By now, you have probably heard the buzz about the new Major League Baseball replay policy. Was your initial reaction that the change is no big deal because it affects all teams equally? Well, let´s take a closer look at how the change may actually boost the New York Yankees´ quest to bounce back to the top in 2014.
Basically, 90 percent of all plays can now be reviewed. These include home runs, ground-rule doubles, interference by fans, boundary calls, plays at first base, force plays, touching the base, passing runners and disputes about ball-strike counts, outs, score or substitutions. Interference, obstruction, balls and strikes and the ¨neighborhood play¨ at second base are not included.
So how does this effect the Yankees? First, Mark Teixeira is as good a glove man at first base as there is in the game. No one is better at scooping out bad throws than Tex. And this is perhaps the most difficult play for a first base umpire to judge. Trying to keep one eye on the glove to make sure a scoop is made cleanly, while at the same time keeping the other eye on the runner´s foot as it touches the bag, is as tough as it gets. Since, of course, the tie goes to the runner, the easy way out has always been to give the benefit of the doubt to the runner. But now, replay will take that easy way out away.
Another area that replay can benefit the Yankees is found in the two big areas that it won´t cover. First, the Yankees traditionally have excelled in working the pitch count. Last season, however, they slipped in this area. In 2012 they finished second in the American League to Tampa Bay in walks. The Rays has 571 to the Yankees 565. But last season, the Yankees had only 466, far behind the Rays, who again led the league with 589.
So, assuming that the Yankees can bounce back in this area, the result of course can help them. But had the replay rule been extended to balls and strikes, umpires would have been forced to follow the letter of the law and call the strike zone strictly as the rule book dictates.
This would have diminished the value of fouling off borderline pitches, the ones that could have gone either way depending on the strike zone of the particular umpire. There simply would have been fewer of them. So the black and white strike zone would most likely have resulted in more balls being put into play and less walks.

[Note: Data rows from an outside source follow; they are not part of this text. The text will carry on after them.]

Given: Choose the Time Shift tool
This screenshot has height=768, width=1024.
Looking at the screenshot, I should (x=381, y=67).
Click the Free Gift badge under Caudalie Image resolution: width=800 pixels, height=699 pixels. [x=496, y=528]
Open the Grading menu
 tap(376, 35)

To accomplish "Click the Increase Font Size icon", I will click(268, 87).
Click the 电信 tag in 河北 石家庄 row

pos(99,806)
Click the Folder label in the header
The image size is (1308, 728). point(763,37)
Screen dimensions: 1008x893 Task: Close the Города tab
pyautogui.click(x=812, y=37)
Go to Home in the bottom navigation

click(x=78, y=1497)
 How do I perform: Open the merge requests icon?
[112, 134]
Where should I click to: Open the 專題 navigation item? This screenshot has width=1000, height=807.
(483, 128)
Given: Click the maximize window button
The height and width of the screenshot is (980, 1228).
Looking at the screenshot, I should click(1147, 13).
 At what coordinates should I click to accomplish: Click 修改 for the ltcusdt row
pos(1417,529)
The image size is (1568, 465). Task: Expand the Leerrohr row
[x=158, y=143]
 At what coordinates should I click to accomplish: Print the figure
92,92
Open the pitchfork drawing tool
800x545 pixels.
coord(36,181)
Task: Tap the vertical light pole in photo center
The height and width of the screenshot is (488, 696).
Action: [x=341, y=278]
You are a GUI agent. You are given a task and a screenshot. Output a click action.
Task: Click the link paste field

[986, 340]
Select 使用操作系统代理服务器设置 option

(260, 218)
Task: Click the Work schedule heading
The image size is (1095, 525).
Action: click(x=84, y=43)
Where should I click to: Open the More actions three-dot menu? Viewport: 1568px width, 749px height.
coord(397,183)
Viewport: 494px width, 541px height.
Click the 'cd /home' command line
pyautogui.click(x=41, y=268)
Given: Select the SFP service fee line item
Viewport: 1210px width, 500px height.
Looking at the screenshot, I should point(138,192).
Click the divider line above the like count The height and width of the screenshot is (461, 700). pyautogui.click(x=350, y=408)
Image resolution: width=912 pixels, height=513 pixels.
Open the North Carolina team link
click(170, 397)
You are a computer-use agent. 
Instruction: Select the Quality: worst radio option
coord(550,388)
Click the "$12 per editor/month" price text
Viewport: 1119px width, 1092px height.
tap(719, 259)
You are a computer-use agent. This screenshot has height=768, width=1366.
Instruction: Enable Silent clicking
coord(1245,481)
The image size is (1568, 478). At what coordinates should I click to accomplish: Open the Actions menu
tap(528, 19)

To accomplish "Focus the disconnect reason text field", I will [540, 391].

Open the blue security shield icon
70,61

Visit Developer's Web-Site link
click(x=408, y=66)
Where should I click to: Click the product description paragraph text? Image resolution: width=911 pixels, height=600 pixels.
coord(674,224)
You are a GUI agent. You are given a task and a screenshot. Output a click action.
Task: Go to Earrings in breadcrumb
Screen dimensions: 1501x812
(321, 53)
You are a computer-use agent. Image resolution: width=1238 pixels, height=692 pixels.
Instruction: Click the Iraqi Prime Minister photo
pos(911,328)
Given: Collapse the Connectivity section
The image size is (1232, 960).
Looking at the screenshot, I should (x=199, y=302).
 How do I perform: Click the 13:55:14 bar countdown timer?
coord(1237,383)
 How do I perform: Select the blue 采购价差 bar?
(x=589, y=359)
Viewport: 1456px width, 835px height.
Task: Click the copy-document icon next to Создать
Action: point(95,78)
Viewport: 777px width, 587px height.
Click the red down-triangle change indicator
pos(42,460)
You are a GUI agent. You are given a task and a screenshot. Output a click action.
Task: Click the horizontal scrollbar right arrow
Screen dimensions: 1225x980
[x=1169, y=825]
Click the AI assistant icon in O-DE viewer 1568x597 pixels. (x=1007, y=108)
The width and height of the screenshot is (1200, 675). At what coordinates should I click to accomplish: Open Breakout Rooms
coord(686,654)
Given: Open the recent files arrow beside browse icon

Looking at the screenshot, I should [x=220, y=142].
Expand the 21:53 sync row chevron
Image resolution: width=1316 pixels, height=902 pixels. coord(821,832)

The same goes for the phantom tag at second base. The rifle arm of the Yankees previous second baseman is gone, which may lead to more close plays on the shortstop pivot. It remains to be seen just how mobile Derek Jeter is going to be. Had the replay rule forced him to touch the base every time, this could have resulted in calls going against the Yankees, and even worse, an injury to Jeter.
So overall, the instant replay expansion should be a plus for the Yankees. Not only for what it included, but also for what it didn´t.